WHAT TO DO :: Copy every line of the material exactly as it stands.

MATERIAL PROVIDED ::
-------------------------
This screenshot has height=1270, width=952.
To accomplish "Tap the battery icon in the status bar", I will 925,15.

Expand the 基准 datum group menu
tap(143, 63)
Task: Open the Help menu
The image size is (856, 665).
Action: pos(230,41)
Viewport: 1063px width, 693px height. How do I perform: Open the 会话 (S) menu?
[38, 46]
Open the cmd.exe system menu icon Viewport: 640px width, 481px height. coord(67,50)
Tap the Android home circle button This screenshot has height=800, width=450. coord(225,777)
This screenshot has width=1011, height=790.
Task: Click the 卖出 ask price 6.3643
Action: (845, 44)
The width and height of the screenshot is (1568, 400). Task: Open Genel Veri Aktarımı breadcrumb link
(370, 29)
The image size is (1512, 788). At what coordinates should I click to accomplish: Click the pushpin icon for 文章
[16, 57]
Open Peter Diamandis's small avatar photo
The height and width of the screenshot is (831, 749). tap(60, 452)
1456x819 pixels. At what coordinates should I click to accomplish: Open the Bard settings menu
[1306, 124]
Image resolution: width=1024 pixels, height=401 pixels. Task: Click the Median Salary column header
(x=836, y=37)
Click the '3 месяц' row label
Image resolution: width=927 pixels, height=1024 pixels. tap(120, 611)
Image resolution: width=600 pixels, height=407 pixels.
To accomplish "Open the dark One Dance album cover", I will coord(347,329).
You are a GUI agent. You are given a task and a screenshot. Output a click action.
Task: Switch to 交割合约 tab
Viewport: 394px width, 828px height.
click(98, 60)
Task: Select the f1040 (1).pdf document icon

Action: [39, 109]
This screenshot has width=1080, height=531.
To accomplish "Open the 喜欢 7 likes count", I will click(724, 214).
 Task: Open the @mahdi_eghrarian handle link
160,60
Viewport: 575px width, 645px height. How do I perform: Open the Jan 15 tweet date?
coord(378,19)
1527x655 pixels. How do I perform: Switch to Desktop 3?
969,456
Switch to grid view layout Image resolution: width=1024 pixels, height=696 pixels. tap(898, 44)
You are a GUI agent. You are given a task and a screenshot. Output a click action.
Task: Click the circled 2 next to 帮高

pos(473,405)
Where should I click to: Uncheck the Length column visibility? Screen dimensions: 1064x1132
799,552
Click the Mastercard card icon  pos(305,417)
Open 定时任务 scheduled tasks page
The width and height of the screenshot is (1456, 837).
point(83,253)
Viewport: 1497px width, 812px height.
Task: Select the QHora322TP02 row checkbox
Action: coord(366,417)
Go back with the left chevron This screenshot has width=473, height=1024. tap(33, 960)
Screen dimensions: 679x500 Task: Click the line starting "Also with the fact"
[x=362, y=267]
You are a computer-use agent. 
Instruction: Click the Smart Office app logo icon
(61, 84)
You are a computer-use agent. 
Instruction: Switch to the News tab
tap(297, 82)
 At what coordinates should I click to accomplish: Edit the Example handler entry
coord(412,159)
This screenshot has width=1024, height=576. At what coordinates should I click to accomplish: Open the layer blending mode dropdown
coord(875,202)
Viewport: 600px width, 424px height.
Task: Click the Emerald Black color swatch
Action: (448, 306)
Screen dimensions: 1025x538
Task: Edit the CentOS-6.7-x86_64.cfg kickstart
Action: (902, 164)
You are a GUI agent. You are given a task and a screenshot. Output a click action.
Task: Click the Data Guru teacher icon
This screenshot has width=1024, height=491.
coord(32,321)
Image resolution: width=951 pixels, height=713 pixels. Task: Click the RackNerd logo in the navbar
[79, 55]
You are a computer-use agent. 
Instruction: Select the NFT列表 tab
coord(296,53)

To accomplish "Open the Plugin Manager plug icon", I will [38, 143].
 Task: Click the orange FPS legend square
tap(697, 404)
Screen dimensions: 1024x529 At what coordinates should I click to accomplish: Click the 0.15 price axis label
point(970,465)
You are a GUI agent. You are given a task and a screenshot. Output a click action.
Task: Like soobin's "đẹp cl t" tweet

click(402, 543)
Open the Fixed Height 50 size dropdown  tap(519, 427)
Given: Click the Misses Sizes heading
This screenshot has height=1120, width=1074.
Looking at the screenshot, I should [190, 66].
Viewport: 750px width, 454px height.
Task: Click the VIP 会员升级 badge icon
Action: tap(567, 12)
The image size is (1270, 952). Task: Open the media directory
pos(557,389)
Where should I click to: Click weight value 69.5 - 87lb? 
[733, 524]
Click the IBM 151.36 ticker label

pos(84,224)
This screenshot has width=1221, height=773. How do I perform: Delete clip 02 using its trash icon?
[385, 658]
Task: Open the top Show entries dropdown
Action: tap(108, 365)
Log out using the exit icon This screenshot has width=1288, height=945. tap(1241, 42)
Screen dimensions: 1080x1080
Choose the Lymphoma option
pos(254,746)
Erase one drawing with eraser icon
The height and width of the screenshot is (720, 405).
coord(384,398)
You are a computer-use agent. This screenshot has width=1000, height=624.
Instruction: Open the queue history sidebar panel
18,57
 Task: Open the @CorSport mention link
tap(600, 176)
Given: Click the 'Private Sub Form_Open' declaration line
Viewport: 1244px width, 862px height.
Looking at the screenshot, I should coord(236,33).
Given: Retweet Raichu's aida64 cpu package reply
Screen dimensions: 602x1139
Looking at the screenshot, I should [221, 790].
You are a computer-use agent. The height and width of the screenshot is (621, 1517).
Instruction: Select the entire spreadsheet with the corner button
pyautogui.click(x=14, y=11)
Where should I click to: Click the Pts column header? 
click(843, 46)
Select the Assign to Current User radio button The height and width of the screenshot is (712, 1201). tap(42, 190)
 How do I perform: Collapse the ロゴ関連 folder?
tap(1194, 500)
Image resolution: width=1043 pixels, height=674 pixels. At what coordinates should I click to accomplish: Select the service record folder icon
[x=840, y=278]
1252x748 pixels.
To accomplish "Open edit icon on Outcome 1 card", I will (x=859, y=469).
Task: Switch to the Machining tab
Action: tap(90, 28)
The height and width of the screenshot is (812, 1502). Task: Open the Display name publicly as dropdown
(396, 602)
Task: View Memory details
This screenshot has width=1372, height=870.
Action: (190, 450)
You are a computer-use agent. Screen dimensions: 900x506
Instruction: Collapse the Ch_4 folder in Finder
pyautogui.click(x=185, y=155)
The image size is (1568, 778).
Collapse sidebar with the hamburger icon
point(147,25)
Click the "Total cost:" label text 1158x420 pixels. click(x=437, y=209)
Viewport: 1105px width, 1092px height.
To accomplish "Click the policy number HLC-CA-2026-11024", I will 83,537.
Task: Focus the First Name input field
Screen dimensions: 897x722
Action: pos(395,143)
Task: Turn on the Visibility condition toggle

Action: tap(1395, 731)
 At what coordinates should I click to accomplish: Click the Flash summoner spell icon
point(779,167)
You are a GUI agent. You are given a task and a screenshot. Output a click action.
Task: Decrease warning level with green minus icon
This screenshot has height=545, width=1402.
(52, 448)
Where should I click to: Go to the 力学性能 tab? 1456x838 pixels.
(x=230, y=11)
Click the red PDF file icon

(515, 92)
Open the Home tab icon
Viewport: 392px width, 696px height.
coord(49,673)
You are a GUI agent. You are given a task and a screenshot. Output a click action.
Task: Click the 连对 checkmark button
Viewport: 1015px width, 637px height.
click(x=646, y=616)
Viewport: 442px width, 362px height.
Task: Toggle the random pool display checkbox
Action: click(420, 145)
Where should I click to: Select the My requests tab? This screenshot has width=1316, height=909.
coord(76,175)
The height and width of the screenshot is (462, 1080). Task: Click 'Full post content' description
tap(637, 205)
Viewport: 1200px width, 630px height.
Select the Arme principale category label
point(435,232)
-------------------------
WRITTEN ANSWER ::
This screenshot has height=1270, width=952.
To accomplish "Tap the battery icon in the status bar", I will 925,15.

Expand the 基准 datum group menu
tap(143, 63)
Task: Open the Help menu
The image size is (856, 665).
Action: pos(230,41)
Viewport: 1063px width, 693px height. How do I perform: Open the 会话 (S) menu?
[38, 46]
Open the cmd.exe system menu icon Viewport: 640px width, 481px height. coord(67,50)
Tap the Android home circle button This screenshot has height=800, width=450. coord(225,777)
This screenshot has width=1011, height=790.
Task: Click the 卖出 ask price 6.3643
Action: (845, 44)
The width and height of the screenshot is (1568, 400). Task: Open Genel Veri Aktarımı breadcrumb link
(370, 29)
The image size is (1512, 788). At what coordinates should I click to accomplish: Click the pushpin icon for 文章
[16, 57]
Open Peter Diamandis's small avatar photo
The height and width of the screenshot is (831, 749). tap(60, 452)
1456x819 pixels. At what coordinates should I click to accomplish: Open the Bard settings menu
[1306, 124]
Image resolution: width=1024 pixels, height=401 pixels. Task: Click the Median Salary column header
(x=836, y=37)
Click the '3 месяц' row label
Image resolution: width=927 pixels, height=1024 pixels. tap(120, 611)
Image resolution: width=600 pixels, height=407 pixels.
To accomplish "Open the dark One Dance album cover", I will coord(347,329).
You are a GUI agent. You are given a task and a screenshot. Output a click action.
Task: Switch to 交割合约 tab
Viewport: 394px width, 828px height.
click(98, 60)
Task: Select the f1040 (1).pdf document icon

Action: [39, 109]
This screenshot has width=1080, height=531.
To accomplish "Open the 喜欢 7 likes count", I will click(724, 214).
 Task: Open the @mahdi_eghrarian handle link
160,60
Viewport: 575px width, 645px height. How do I perform: Open the Jan 15 tweet date?
coord(378,19)
1527x655 pixels. How do I perform: Switch to Desktop 3?
969,456
Switch to grid view layout Image resolution: width=1024 pixels, height=696 pixels. tap(898, 44)
You are a GUI agent. You are given a task and a screenshot. Output a click action.
Task: Click the circled 2 next to 帮高

pos(473,405)
Where should I click to: Uncheck the Length column visibility? Screen dimensions: 1064x1132
799,552
Click the Mastercard card icon  pos(305,417)
Open 定时任务 scheduled tasks page
The width and height of the screenshot is (1456, 837).
point(83,253)
Viewport: 1497px width, 812px height.
Task: Select the QHora322TP02 row checkbox
Action: coord(366,417)
Go back with the left chevron This screenshot has width=473, height=1024. tap(33, 960)
Screen dimensions: 679x500 Task: Click the line starting "Also with the fact"
[x=362, y=267]
You are a computer-use agent. 
Instruction: Click the Smart Office app logo icon
(61, 84)
You are a computer-use agent. 
Instruction: Switch to the News tab
tap(297, 82)
 At what coordinates should I click to accomplish: Edit the Example handler entry
coord(412,159)
This screenshot has width=1024, height=576. At what coordinates should I click to accomplish: Open the layer blending mode dropdown
coord(875,202)
Viewport: 600px width, 424px height.
Task: Click the Emerald Black color swatch
Action: (448, 306)
Screen dimensions: 1025x538
Task: Edit the CentOS-6.7-x86_64.cfg kickstart
Action: (902, 164)
You are a GUI agent. You are given a task and a screenshot. Output a click action.
Task: Click the Data Guru teacher icon
This screenshot has width=1024, height=491.
coord(32,321)
Image resolution: width=951 pixels, height=713 pixels. Task: Click the RackNerd logo in the navbar
[79, 55]
You are a computer-use agent. 
Instruction: Select the NFT列表 tab
coord(296,53)

To accomplish "Open the Plugin Manager plug icon", I will [38, 143].
 Task: Click the orange FPS legend square
tap(697, 404)
Screen dimensions: 1024x529 At what coordinates should I click to accomplish: Click the 0.15 price axis label
point(970,465)
You are a GUI agent. You are given a task and a screenshot. Output a click action.
Task: Like soobin's "đẹp cl t" tweet

click(402, 543)
Open the Fixed Height 50 size dropdown  tap(519, 427)
Given: Click the Misses Sizes heading
This screenshot has height=1120, width=1074.
Looking at the screenshot, I should [190, 66].
Viewport: 750px width, 454px height.
Task: Click the VIP 会员升级 badge icon
Action: tap(567, 12)
The image size is (1270, 952). Task: Open the media directory
pos(557,389)
Where should I click to: Click weight value 69.5 - 87lb? 
[733, 524]
Click the IBM 151.36 ticker label

pos(84,224)
This screenshot has width=1221, height=773. How do I perform: Delete clip 02 using its trash icon?
[385, 658]
Task: Open the top Show entries dropdown
Action: tap(108, 365)
Log out using the exit icon This screenshot has width=1288, height=945. tap(1241, 42)
Screen dimensions: 1080x1080
Choose the Lymphoma option
pos(254,746)
Erase one drawing with eraser icon
The height and width of the screenshot is (720, 405).
coord(384,398)
You are a computer-use agent. This screenshot has width=1000, height=624.
Instruction: Open the queue history sidebar panel
18,57
 Task: Open the @CorSport mention link
tap(600, 176)
Given: Click the 'Private Sub Form_Open' declaration line
Viewport: 1244px width, 862px height.
Looking at the screenshot, I should coord(236,33).
Given: Retweet Raichu's aida64 cpu package reply
Screen dimensions: 602x1139
Looking at the screenshot, I should [221, 790].
You are a computer-use agent. The height and width of the screenshot is (621, 1517).
Instruction: Select the entire spreadsheet with the corner button
pyautogui.click(x=14, y=11)
Where should I click to: Click the Pts column header? 
click(843, 46)
Select the Assign to Current User radio button The height and width of the screenshot is (712, 1201). tap(42, 190)
 How do I perform: Collapse the ロゴ関連 folder?
tap(1194, 500)
Image resolution: width=1043 pixels, height=674 pixels. At what coordinates should I click to accomplish: Select the service record folder icon
[x=840, y=278]
1252x748 pixels.
To accomplish "Open edit icon on Outcome 1 card", I will (x=859, y=469).
Task: Switch to the Machining tab
Action: tap(90, 28)
The height and width of the screenshot is (812, 1502). Task: Open the Display name publicly as dropdown
(396, 602)
Task: View Memory details
This screenshot has width=1372, height=870.
Action: (190, 450)
You are a computer-use agent. Screen dimensions: 900x506
Instruction: Collapse the Ch_4 folder in Finder
pyautogui.click(x=185, y=155)
The image size is (1568, 778).
Collapse sidebar with the hamburger icon
point(147,25)
Click the "Total cost:" label text 1158x420 pixels. click(x=437, y=209)
Viewport: 1105px width, 1092px height.
To accomplish "Click the policy number HLC-CA-2026-11024", I will 83,537.
Task: Focus the First Name input field
Screen dimensions: 897x722
Action: pos(395,143)
Task: Turn on the Visibility condition toggle

Action: tap(1395, 731)
 At what coordinates should I click to accomplish: Click the Flash summoner spell icon
point(779,167)
You are a GUI agent. You are given a task and a screenshot. Output a click action.
Task: Decrease warning level with green minus icon
This screenshot has height=545, width=1402.
(52, 448)
Where should I click to: Go to the 力学性能 tab? 1456x838 pixels.
(x=230, y=11)
Click the red PDF file icon

(515, 92)
Open the Home tab icon
Viewport: 392px width, 696px height.
coord(49,673)
You are a GUI agent. You are given a task and a screenshot. Output a click action.
Task: Click the 连对 checkmark button
Viewport: 1015px width, 637px height.
click(x=646, y=616)
Viewport: 442px width, 362px height.
Task: Toggle the random pool display checkbox
Action: click(420, 145)
Where should I click to: Select the My requests tab? This screenshot has width=1316, height=909.
coord(76,175)
The height and width of the screenshot is (462, 1080). Task: Click 'Full post content' description
tap(637, 205)
Viewport: 1200px width, 630px height.
Select the Arme principale category label
point(435,232)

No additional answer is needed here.